Re: [Tutor] Multi-Dimensional Dictionary that contains a 12 element list.

2005-12-28 Thread Kent Johnson
Paul Kraus wrote:
> I am trying to build a data structure that would be a dictionary of a 
> dictionary of a list.
> 
> In Perl I would build the structure like so $dictionary{key1}{key2}[0] = X
> I would iterate like so ...
> foreach my $key1 ( sort keys %dictionary ) {
>   foreach my $key2 ( sort keys %{$dictionary{$key1}} ) {
>   foreach my $element ( @{$dictionary{$key1}{$key2} } ) {
>   print "$key1 => $key2 => $element\n";
>   }
>   }
> }
> 
> Sorry for the Perl reference but its the language I am coming from.

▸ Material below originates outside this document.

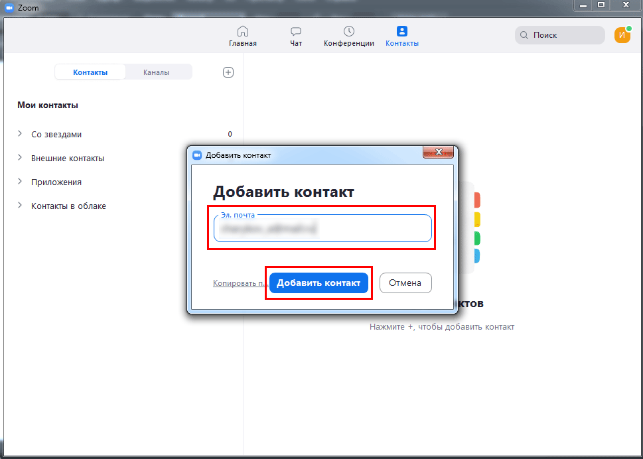The height and width of the screenshot is (459, 643).
Task: Open the user profile avatar
Action: (622, 35)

I use 
> data 
> structures like this all the time. I don't always iterate them like this but 
> If i can learn to build these and move through them in python then a good 
> portion of the Perl apps I am using can be ported.
> 
> Playing around I have come up with this but have no clue how to iterate over 
> it or if its the best way. It seems "clunky" but it is most likely my lack of 
> understanding.
> 
> dictionary[(key1,key2)]=[ a,b,c,d,e,f,g ... ]
> 
> This i think gives me a dictionary with two keys ( not sure how to doing 
> anything usefull with it though) and a list.

This gives you a dict whose keys are the tuple (key1, key2). Since 
tuples sort in lexicographical order you could print this out sorted by 
key1, then key2 with

for (key1, key2), value in sorted(dictionary.iteritems()):
   for element in value:
 print key1, '=>', key2, '=>', element

(Wow, Python code that is shorter than the equivalent Perl? There must 
be some mistake! ;)
> 
> Now I am not sure how I can assign one element at a time to the list.

Assuming the list already has an element 0, use
dictionary[(key1, key2)][0] = X

Python lists don't create new elements on assignment (I think Perl lists 
do this?) so for example
dictionary[(key1, key2)][10] = X

will fail if the list doesn't already have 11 elements or more. You can 
use list.append() or pre-populate the list with default values depending 
on your application.

Kent

___
Tutor maillist  -  Tutor@python.org
http://mail.python.org/mailman/listinfo/tutor


Re: [Tutor] Multi-Dimensional Dictionary that contains a 12 element list.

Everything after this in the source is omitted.